Now the world is changing fast and the Germans want their man in the new eurotemple in Frankfurt. Mr Weber, reckon Angela Merkel’s advisers, is capable of holding firm against real inflationary pressures, will be tough on Greece if it starts to backslide and will resist against efforts to erode the independence of the ECB. The last quality is particularly important. The French are pushing harder for a “European economic government” and Eduard Balladur, the former Prime Minister, has proposed that each of the 16 eurozone members submit their annual budgets for majority approval. The idea is to keep track of the likes of Greece, Spain, Portugal and Ireland — the “PIGS” — but it has sent alarm bells ringing in Germany. The new ECB chief is going to have to address big issues: how to ensure that its tight price stability targets do not lead to deflation in the eurozone periphery; how to steer the eurozone when growth becomes stronger. None of these issues will be made any easier by French attempts to use the Greek crisis to place the euro management under increasing political control.

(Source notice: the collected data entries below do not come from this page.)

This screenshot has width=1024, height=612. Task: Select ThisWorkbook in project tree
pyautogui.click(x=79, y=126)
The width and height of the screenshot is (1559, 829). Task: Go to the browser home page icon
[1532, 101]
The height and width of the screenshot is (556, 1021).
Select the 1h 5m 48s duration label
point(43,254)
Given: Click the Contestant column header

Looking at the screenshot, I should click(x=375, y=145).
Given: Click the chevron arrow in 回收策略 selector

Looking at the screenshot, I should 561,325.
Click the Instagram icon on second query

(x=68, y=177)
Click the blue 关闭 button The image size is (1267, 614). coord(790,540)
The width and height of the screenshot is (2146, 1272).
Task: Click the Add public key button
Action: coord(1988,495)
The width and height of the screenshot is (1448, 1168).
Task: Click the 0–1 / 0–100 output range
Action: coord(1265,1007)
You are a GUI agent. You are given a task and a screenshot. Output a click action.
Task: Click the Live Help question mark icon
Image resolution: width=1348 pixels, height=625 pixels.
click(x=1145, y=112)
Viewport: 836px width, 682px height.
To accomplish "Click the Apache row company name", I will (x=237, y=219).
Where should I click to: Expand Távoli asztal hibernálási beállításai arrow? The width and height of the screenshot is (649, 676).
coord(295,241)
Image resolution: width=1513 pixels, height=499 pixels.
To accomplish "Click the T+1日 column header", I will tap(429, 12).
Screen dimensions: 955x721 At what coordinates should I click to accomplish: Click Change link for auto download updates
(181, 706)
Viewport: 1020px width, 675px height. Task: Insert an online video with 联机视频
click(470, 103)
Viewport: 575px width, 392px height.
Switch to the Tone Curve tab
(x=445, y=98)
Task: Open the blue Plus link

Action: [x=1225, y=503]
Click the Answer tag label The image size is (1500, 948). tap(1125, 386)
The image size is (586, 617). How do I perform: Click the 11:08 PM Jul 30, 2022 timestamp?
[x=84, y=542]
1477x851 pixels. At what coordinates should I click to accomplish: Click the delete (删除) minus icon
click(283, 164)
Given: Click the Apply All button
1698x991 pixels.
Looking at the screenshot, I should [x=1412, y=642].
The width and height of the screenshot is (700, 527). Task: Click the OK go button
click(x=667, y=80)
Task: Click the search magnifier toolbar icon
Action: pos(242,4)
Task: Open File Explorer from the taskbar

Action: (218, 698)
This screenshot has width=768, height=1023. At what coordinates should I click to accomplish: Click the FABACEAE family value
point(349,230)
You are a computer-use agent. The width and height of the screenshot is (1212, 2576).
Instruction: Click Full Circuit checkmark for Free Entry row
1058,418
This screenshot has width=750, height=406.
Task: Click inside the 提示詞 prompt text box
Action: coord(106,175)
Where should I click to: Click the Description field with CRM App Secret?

So Germany has been manoeuvring for weeks to get Mr Weber in place. First, it did not put forward a candidate for the EU presidency or the foreign affairs job, knowing that this would have ruled out a bid for the ECB. Secondly, it enthusiastically backed a Portuguese economist, Vitor Constancio, for the vice-presidency of the ECB. The logic: one Club Med representative at the top is quite enough. But the backing for Mr Constancio has upset the Luxembourgers (who had their own candidate for the vice-presidency) and others who feel that Germany is barging its way into the ECB job.
The idea that the ECB presidency might be settled on individual merit drew howls of cynical laughter at a recent high-profile dinner party in Berlin. But a head-to-head comparison, Weber v. Draghi, shows them to be very different characters. Mr Weber thinks like a politician and times his initiatives accordingly. He has trimmed and modernised the Bundesbank and was at the hub of the country’s crisis management during the financial meltdown. Colleagues say that he has the charm of a bulldozer.
Mr Draghi is a better communicator, and, as chairman of the Financial Stability Board, has a higher international profile. He was also an investment banker at Goldman Sachs — and leaks to the German press are suggesting that this could be held against him, shedding doubt on his independence.
Rarely in recent years have the Germans fought so hard for a top-level job. The campaign, however, does not reflect a new German self-confidence, but rather Berlin’s deep nervousness about the future of the eurozone.